Objectif
Reproduisez à l'identique le passage de l'extrait ci-dessous sur le Brexit et l'agriculture britannique, en commençant par « La nouvelle politique » et en poursuivant jusqu'à « ou du paysage). ».

Extrait du texte
Vous trouverez ci-dessous un article paru sur le site de Momagri le 03/04/2017


Ceci n’est pas un poisson d’avril ! Auditionné par la Chambre des Lords le 8 mars dernier, le ministre britannique de l’Agriculture, des Pêches et de l’Alimentation, George Eustice, a explicité certaines orientations quant aux conséquences du Brexit sur l’agriculture du Royaume Uni1. Si, à ce stade, « aucune décision n’a été encore arrêtée quant à la structure du future cadre », le ministre veut voir dans le Brexit « une opportunité en or pour faire une meilleure politique agricole ».

La nouvelle politique agricole britannique qu’il appelle de ses vœux s’organiserait autour de « deux plans » : un pour l’environnement et un pour l’alimentation et l’agriculture. N’hésitant pas à critiquer l’orientation actuelle de la politique agri-environnementale qu’il trouve trop centralisée et trop prescriptive, il plaide au contraire pour des approches plus cohérentes (holistiques) et davantage basées sur les dynamiques et les enjeux locaux (protection des nappes phréatiques ou du paysage).

Informations fournies
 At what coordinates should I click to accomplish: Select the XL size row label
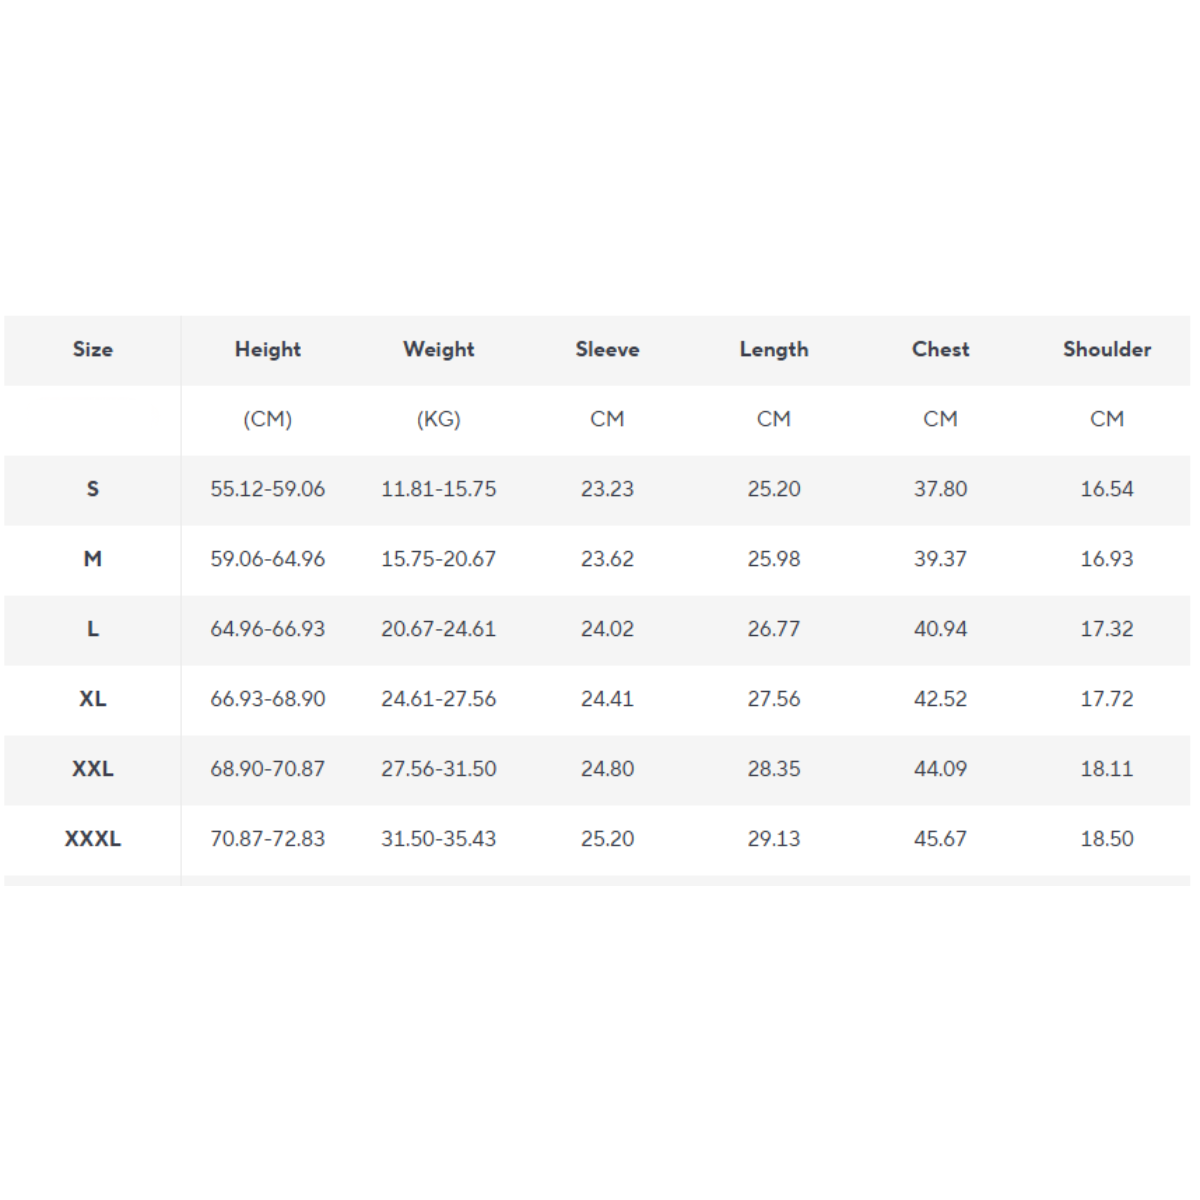[x=92, y=699]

Solution du problème
La nouvelle politique agricole britannique qu’il appelle de ses vœux s’organiserait autour de « deux plans » : un pour l’environnement et un pour l’alimentation et l’agriculture. N’hésitant pas à critiquer l’orientation actuelle de la politique agri-environnementale qu’il trouve trop centralisée et trop prescriptive, il plaide au contraire pour des approches plus cohérentes (holistiques) et davantage basées sur les dynamiques et les enjeux locaux (protection des nappes phréatiques ou du paysage).